В дивизии Людникова, на стыке с соседом, существовал героический гарнизон под условным наименованием «Ролик».

В «гарнизоне» было всего четыре бойца — Кузьминский, Ветошкин, Клосовой и Харазия. Они расположились в нишах глубокого оврага, выходящего к Волге. Над ними, в блиндажах на краю этого же оврага, сидели фашисты.

Гарнизон «Ролика» обстреливал скаты оврага и берег реки, причиняя немцам много хлопот. Гитлеровцы пытались забросать гарнизон гранатами, минами, но стоило им только показаться на краю оврага, как наши солдаты открывали по ним огонь.

Попытались фашисты применить хитрость: они спускали на веревке «подвесную мину» — ящики взрывчатки, но наши выстрелами перебивали веревки. Взрывчатка, не причиняя вреда, падала на дно оврага.

Где и как добывали солдаты продовольствие и боеприпасы, не знаю, но факт остается фактом: четверо из гарнизона «Ролика» полтора месяца держали эту удивительную оборону.

НАЧАЛЬНИК ГАРНИЗОНА

Не так давно я вновь побывал в Волгограде. На одном из скромных памятников прочитал надпись:

«Здесь проходил передний край обороны Краснознаменной 138-й дивизии полковника Людникова. 1942 г.».

Эта надпись напомнила мне еще один эпизод из героической борьбы за город.

Снимая уличные бои, я перебирался от развалин одного дома к другому. Бывало так, что в нижнем этаже сидели фашисты, а верхними этажами владели наши, иногда бывало и наоборот. Порою отдельный дом оборонял целый батальон, а гарнизон другого не превышал пяти-шести человек.

Как-то раз я попал в угловой дом. Под ногами хрустит битое стекло, гремит какое-то железо. Рискуя вызвать на себя огонь фашистов, если дом в их руках, негромко окликаю: «Ау!» Молчание. Голос мой гулко разносится по мрачным обгоревшим сводам. По сорванной взрывной волной лестнице пробираюсь на второй этаж. Снова подаю голос, уже погромче. Снова молчание. И вдруг откуда-то с третьего этажа меня окликает голос:

— Тебе чего?

— В гости пришел. Кинооператор.

Сверху падает толстая веревка.

— Цепляйся и держись!

С помощью веревки попадаю на третий этаж. Передо мною — гладко выбритый человек в шапке-ушанке, в шинели поверх ватной телогрейки, в валенках.

— Документы! — коротко и строго требует солдат.

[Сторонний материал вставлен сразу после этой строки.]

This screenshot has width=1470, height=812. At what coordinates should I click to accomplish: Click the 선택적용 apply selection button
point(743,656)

Показываю свое удостоверение и, пока он изучает его, бегло осматриваю помещение, куда я попал. В углу — комод, на нем кусок зеркала, бритва, чашечка с помазком. Рядом — канистра с водой. Кровать с грязной периной. Около домашних тапочек стоит примус. На газете — горка трофейных концентратов, кирпич шоколада, фляжка. Комната угловая. Два окна выходят на одну сторону улицы и одно — на другую. На подоконниках — ручной пулемет, два автомата, один наш, другой трофейный, трехлинейка с оптическим прицелом, коробки и диски с патронами. Хозяйство!

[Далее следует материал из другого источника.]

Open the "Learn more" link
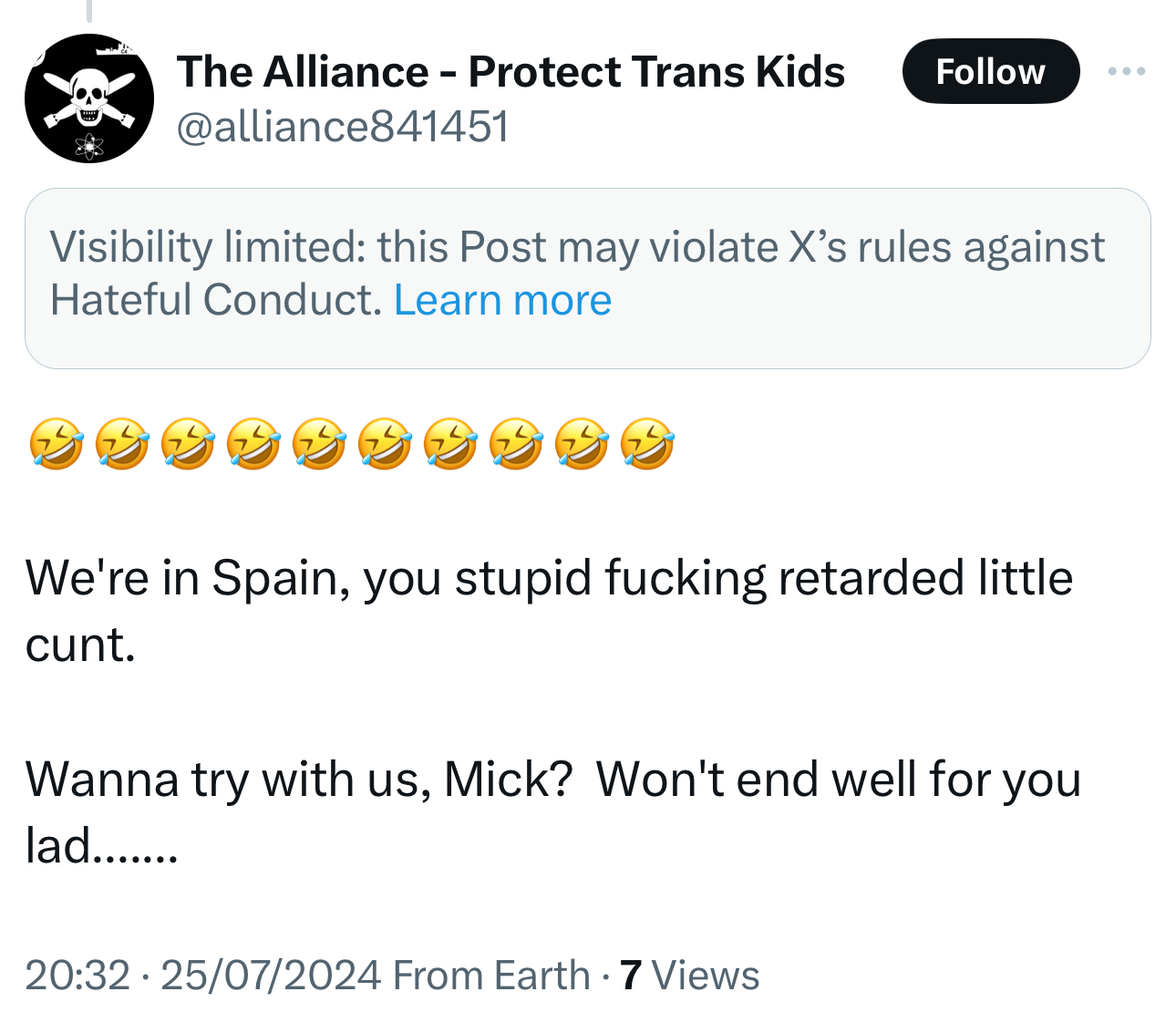 (502, 300)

— А вы кто такой? — спрашиваю я, когда солдат вернул мне удостоверение.

— Начальник гарнизона, сержант Щеткин.

— А где же остальные?

— За Волгой на излечении.

— Так вы один?

— Один.

Сержант устроился в комнате прочно и надолго. Это я оценил на следующий день. Из окон его «крепости» хорошо просматривались сразу две улицы, и «натура» для моих съемок была великолепная. Отсюда хорошо было видно фашистов, пробирающихся по ходам сообщения, их кухни и несколько минометов в середине разрушенного дома напротив.

— Мне бы еще пушку достать. Очень необходима, — не то всерьез, не то в шутку сказал сержант, поглядывая на эти минометы. — Конечно, винтовкой я их тревожу, но только днем. По ночам же, стреляя наугад, может, и наношу урон, но небольшой.

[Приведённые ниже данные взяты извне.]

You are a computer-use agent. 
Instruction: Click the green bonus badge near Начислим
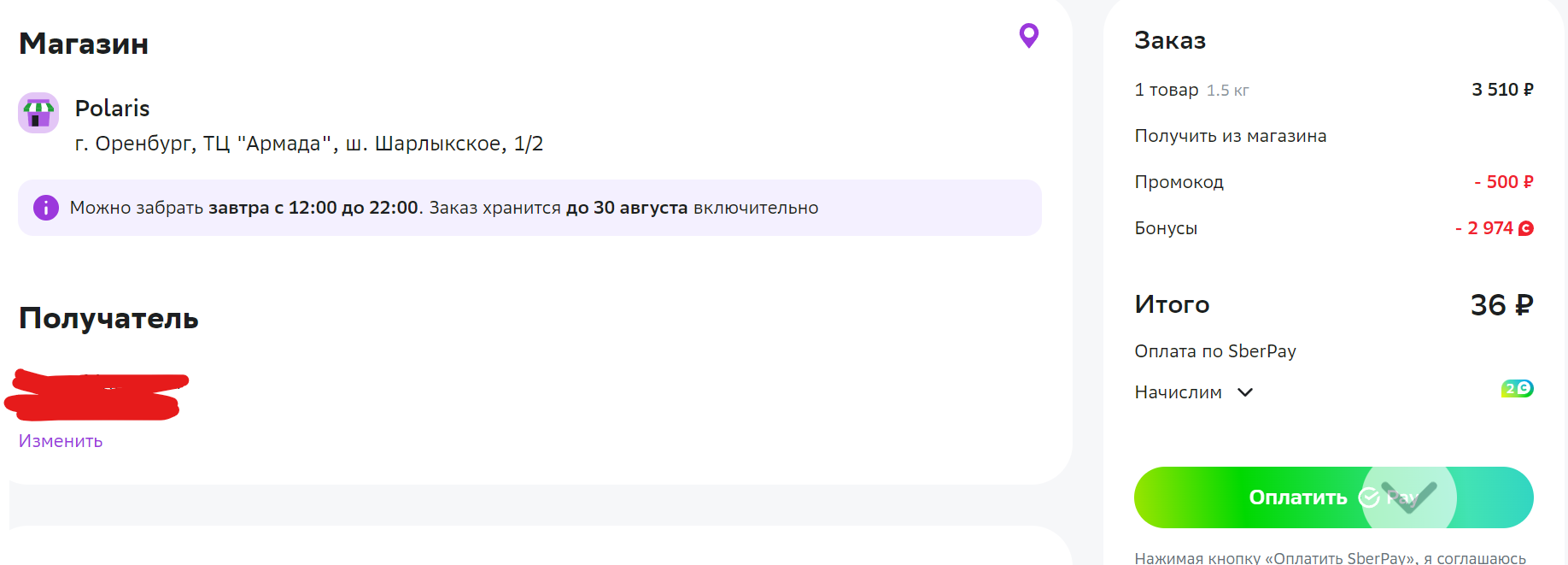[1518, 389]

— А они на вас не нападают!

— Не без того. Но трудно им меня достать. Артиллерию или авиацию не применишь, боятся на своих ссыпать снаряды и бомбы, ну, а пехоте мой орешек не по зубам.

После сытного завтрака с трофейными галетами и кофе, сваренного на примусе, мы сели у окна. Я поставил телеоптику.

— Они вон оттуда обычно появляются, — объяснил Щеткин, — сначала перли не хоронясь, а сейчас спесь поубавилась. Осторожничают.

Вскоре я заметил трех гитлеровцев. Сержант схватил винтовку.

— Подождите, — шепчу я, — дайте мне их сначала снять!

В визире телеобъектива хорошо видно, как робко солдаты пробираются вдоль стены, глядя куда-то вперед.

— Разведка, — шепнул сержант. — Что-то замышляют!

На гитлеровцах короткие серые шинели, каски, обтянутые маскировочным чехлом, сбоку висят круглые коробки противогазов.